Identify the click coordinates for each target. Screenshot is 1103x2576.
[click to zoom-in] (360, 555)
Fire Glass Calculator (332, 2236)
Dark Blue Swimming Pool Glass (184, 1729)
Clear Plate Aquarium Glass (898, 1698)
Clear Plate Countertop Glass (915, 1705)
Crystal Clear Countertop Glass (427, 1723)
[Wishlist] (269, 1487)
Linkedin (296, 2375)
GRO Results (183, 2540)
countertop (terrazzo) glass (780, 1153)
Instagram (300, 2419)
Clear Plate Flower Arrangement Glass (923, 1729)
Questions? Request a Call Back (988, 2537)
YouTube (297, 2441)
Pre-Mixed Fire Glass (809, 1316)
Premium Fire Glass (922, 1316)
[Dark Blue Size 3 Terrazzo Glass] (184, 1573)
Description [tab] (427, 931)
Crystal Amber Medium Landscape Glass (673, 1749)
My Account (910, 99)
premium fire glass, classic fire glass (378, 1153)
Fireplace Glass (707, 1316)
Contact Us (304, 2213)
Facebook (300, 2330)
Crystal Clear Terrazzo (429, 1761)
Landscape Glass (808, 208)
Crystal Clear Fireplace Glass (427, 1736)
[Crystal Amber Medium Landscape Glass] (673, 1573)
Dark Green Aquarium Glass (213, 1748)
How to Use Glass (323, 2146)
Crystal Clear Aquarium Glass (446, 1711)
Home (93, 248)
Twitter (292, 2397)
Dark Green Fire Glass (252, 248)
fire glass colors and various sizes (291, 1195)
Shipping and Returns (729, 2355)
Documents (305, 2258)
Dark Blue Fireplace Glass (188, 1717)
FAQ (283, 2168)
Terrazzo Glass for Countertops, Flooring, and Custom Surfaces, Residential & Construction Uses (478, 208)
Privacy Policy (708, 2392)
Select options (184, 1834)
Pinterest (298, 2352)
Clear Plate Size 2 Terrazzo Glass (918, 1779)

### Your task
Your answer should be the exact lines above from the one with "My Account (910, 99)" through the one with "Pinterest (298, 2352)", both included, and nothing besides.

### Answer for the task
My Account (910, 99)
premium fire glass, classic fire glass (378, 1153)
Fireplace Glass (707, 1316)
Contact Us (304, 2213)
Facebook (300, 2330)
Crystal Clear Terrazzo (429, 1761)
Landscape Glass (808, 208)
Crystal Clear Fireplace Glass (427, 1736)
[Crystal Amber Medium Landscape Glass] (673, 1573)
Dark Green Aquarium Glass (213, 1748)
How to Use Glass (323, 2146)
Crystal Clear Aquarium Glass (446, 1711)
Home (93, 248)
Twitter (292, 2397)
Dark Green Fire Glass (252, 248)
fire glass colors and various sizes (291, 1195)
Shipping and Returns (729, 2355)
Documents (305, 2258)
Dark Blue Fireplace Glass (188, 1717)
FAQ (283, 2168)
Terrazzo Glass for Countertops, Flooring, and Custom Surfaces, Residential & Construction Uses (478, 208)
Privacy Policy (708, 2392)
Select options (184, 1834)
Pinterest (298, 2352)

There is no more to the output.